Le journaliste poursuit : «Evoque-t-on le cas des harkis, des supplétifs musulmans, qu'aussitôt (il fait) état des consignes de clémence, ajoutant que depuis le 19 Mars, les désertions ont été nombreuses (pour la seule région de Batna on en a noté une quarantaine). Ces hommes ont été recueillis et, disent-ils, seront jugés par un tribunal militaire, à commencer par ceux dont la conduite ne fut pas exemplaire à l'égard des populations civiles. Les autres ? Ils ont fait la guerre...»
Maurice Faivre, ancien général de l'armée française en Algérie, cite une série de directives émanant des niveaux supérieurs de l'ALN, piochées au hasard dans les archives militaires françaises, qui montrent en fait l'absence totale de cohésion concernant l'attitude à avoir vis-à-vis des harkis. Cela va des directives les plus radicales aux plus conciliantes, et chacun semble y aller selon ses humeurs. En février 1962, Mohand Oulhadj, chef respecté de la Wilaya III (Kabylie), envoie la directive suivante : «S'agissant des Algériens enrôlés chez l'ennemi et désarmés, il est interdit de les inquiéter. Il faut mettre une sourdine à notre amertume et éviter les exécutions collectives. Si l'un d'eux continue de collaborer, il sera jugé par le tribunal de la kasma.»
Dans l'hebdomadaire Jeune Afrique, il affirme à la même époque : «Des harkis criminels de guerre sont rentrés dans les douars (…). Après l'indépendance, le gouvernement décidera s'il doit instituer des tribunaux.» D'autres sont plus menaçants que le vieux chef kabyle. Le 10 avril 1962, un mois donc après les Accords d'Evian, le commandement de la Wilaya V (Oranie) diffuse cet ordre : «A travers toute l'Algérie, l'ennemi a entrepris la démobilisation massive des harkis, goumiers et ralliés qui n'ont maintenant plus aucune raison d'être. Le colonialisme français, ayant fini de se servir et d'exploiter ces valets inconscients, a décidé de les rejeter définitivement comme ce devait arriver tout à fait naturellement (…).

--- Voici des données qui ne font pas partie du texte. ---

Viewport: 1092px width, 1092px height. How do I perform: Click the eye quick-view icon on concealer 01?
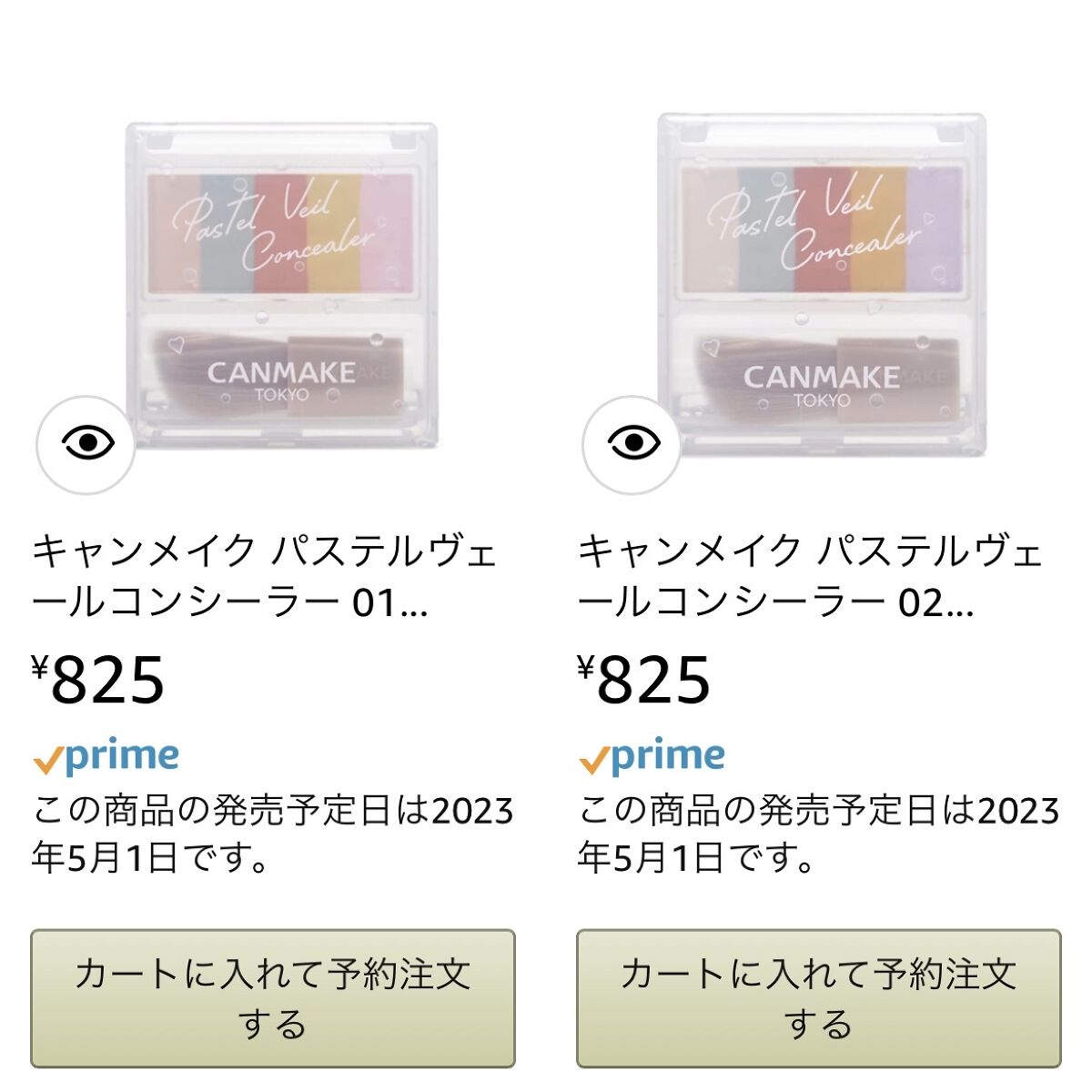(86, 444)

Nul n'ignore leur honteuse et abominable histoire qui restera à jamais connue de toutes les générations à venir. Si la Révolution les a condamnés, il n'en reste pas moins que le peuple les frappe de son mépris et continuera toujours de les haïr et les renier.
Néanmoins, le cessez-le-feu n'étant pas la paix, nous devons user de tact et de souplesse afin de les gagner provisoirement (…) Leur jugement final aura lieu dans l'Algérie libre et indépendante, devant Dieu et le peuple qui sera alors seul responsable de leur sort.» Le comité de la Wilaya II (Nord-Constantinois) prescrit de «se montrer conciliant envers les harkis afin de ne pas provoquer leur départ en métropole, ce qui leur permettrait d'échapper à la justice de l'Algérie indépendante».
Mais une nouvelle directive de la Wilaya V (Oranie), recueillie par les militaires français à la mi-juin 1962, penche à nouveau vers une solution non violente : «Vous pouvez accepter les soldats appelés et les harkis qui désirent rejoindre nos rangs avec leurs armes, il faut leur enlever les armes et les remettre aux anciens djounoud, les endoctriner politiquement afin d'en faire de vrais combattants après un lavage de cerveau.»